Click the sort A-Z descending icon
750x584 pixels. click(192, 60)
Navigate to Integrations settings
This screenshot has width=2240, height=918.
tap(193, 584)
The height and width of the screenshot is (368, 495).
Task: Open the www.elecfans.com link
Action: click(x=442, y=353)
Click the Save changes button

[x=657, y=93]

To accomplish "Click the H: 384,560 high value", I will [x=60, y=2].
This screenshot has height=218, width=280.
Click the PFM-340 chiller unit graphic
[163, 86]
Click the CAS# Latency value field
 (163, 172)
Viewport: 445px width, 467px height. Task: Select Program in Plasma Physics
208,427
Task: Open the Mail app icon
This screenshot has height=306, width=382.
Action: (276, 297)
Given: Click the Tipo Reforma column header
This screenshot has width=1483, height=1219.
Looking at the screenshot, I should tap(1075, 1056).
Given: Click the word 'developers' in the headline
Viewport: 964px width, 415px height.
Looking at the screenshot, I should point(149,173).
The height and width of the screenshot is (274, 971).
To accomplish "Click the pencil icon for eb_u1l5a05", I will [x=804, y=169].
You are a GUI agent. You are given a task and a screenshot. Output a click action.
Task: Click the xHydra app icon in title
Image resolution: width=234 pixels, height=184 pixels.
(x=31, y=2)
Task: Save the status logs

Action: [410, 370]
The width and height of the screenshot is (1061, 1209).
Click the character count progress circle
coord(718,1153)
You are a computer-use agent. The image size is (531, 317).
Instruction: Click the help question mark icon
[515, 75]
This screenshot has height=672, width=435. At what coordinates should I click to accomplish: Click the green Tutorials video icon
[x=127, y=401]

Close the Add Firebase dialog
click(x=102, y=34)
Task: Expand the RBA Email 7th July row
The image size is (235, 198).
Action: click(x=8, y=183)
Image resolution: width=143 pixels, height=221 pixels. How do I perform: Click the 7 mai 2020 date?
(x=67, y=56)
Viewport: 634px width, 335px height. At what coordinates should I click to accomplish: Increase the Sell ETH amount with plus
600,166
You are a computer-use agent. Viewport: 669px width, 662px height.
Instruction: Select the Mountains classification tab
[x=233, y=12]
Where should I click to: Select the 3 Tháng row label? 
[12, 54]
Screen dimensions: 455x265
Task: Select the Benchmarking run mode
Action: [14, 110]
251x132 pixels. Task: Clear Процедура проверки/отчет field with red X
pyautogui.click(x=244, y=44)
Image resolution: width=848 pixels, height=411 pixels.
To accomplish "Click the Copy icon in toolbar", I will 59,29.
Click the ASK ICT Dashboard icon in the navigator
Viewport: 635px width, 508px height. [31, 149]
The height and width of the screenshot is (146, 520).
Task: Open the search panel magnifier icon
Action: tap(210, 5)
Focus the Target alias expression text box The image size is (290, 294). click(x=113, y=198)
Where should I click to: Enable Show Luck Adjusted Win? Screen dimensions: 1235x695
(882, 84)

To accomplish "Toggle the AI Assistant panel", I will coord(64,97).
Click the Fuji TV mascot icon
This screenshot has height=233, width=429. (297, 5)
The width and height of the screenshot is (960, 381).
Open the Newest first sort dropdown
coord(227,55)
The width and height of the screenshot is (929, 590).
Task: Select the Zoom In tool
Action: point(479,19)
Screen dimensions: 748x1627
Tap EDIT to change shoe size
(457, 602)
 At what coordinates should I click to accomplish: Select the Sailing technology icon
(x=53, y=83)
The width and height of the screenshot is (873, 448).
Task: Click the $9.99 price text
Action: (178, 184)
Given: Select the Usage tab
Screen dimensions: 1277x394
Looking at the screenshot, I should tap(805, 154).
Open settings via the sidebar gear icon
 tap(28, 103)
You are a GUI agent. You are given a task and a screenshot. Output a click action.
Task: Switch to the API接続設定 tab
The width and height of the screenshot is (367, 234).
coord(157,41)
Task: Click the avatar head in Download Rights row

What is expected: Lines with "will" in the records above: copy every one of them.

Exercise solution:
To accomplish "Click the H: 384,560 high value", I will [x=60, y=2].
To accomplish "Click the pencil icon for eb_u1l5a05", I will [x=804, y=169].
To accomplish "Click the Copy icon in toolbar", I will 59,29.
To accomplish "Toggle the AI Assistant panel", I will coord(64,97).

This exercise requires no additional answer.